“The world has accumulated financial risks like never before in its modern history, and at the same time the markets and the authorities have ignored them”, points out the economist and co-founder of Quantum Talent
“Markets can ignore risks for years until one day they stop doing so, and when that happens they react suddenly and wildly, causing a crisis.” The audience listened to the warning without flinching. Robert Rubin (former US Treasury Secretary and former CEO of Goldman Sachs) spoke to the elite about global high finance – central bankers, multilateral authorities, banking CEO – attending the latest conference on macroeconomic policy at the Peterson Institute , one of the most prestigious think tanks in the economy.
Since the crisis of 2007, the world has accumulated financial risks as never before in its modern history, and at the same time markets and authorities have ignored them as if there had been no crisis in modern history. The events of the last week in the markets have not created alert either, they have been dismissed as a result of temporary corrections.

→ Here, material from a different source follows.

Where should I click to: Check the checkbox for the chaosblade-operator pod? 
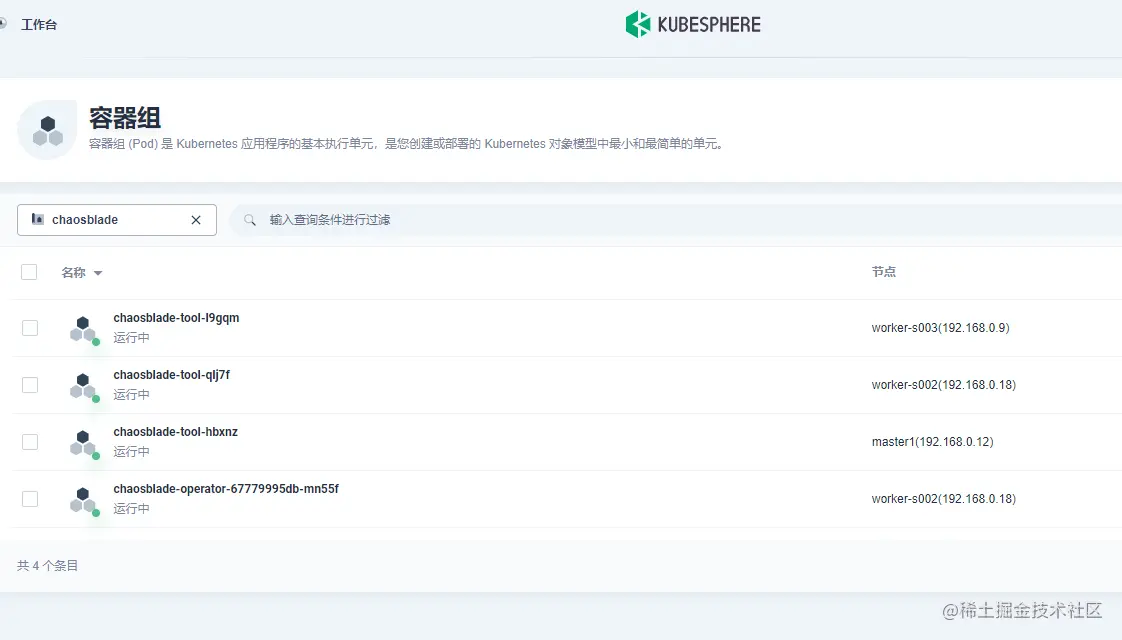click(x=29, y=498)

Ten years of depressed interest rates by central banks have led investors to seek returns in other asset classes, accumulating unprecedented risks. Several classes of highly risky assets have reached historically high valuation levels, which can hardly be explained for reasons other than the distortions of monetary policy.

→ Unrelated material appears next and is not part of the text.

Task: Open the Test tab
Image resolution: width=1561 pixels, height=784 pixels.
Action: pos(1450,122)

The stock market for example reached record levels without a clear explanation for fundamentals in the real economy. Recently the S & P 500 was 70% above the highest level reached pre-crisis 2007 (which in turn was similar to the level reached pre-pop of the dot-com bubble).
The market for private equity fund acquisitions also reached a record. The wave of transactions was driven by the ease of borrowing at very low rates and in more flexible terms than ever before. The “Financial Times” reports that terms that in other times were considered indispensable, such as covenants that restrict additional leverage and require maintaining a senior position in the company’s debt structure, have been gradually forgotten, to the point where the loans ” covenant light “today represent 70% of loans for leveraged purchases, compared to 30% before the 2007 crisis.

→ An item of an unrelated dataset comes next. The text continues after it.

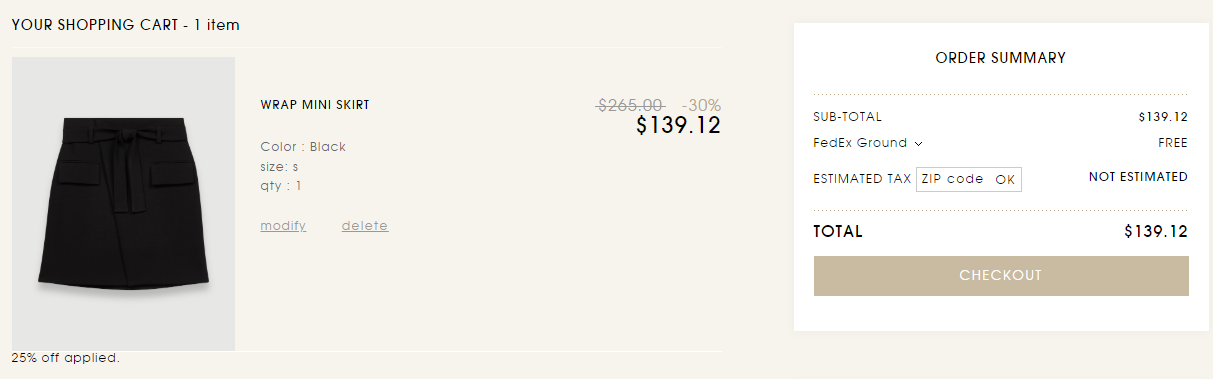
Task: Click the -30% discount label
Action: 701,105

Emerging markets have also been contagious. For the first time since 2007, its participation in global debt portfolios has moved in the opposite direction to the sovereign ratings of the countries. Although the fiscal balances of emerging countries have gradually deteriorated since 2013, emerging debt yields have remained low. As a result, the total amount of sovereign issues without investment grade increased in 2017 by 50%, according to Dealogic.
The enormous distortion created by quantitative facilitation is the best explanation for this anomalous behavior. At the same conference, Ben Bernanke admitted that “quantitative facilitation works very well in practice, but not in theory.” It means that no one knows what the effects of having flooded the world with cheap money can be for so long. Rubin’s warning is more pertinent than ever. There are very difficult and uncertain times and Peru has done little to navigate them successfully.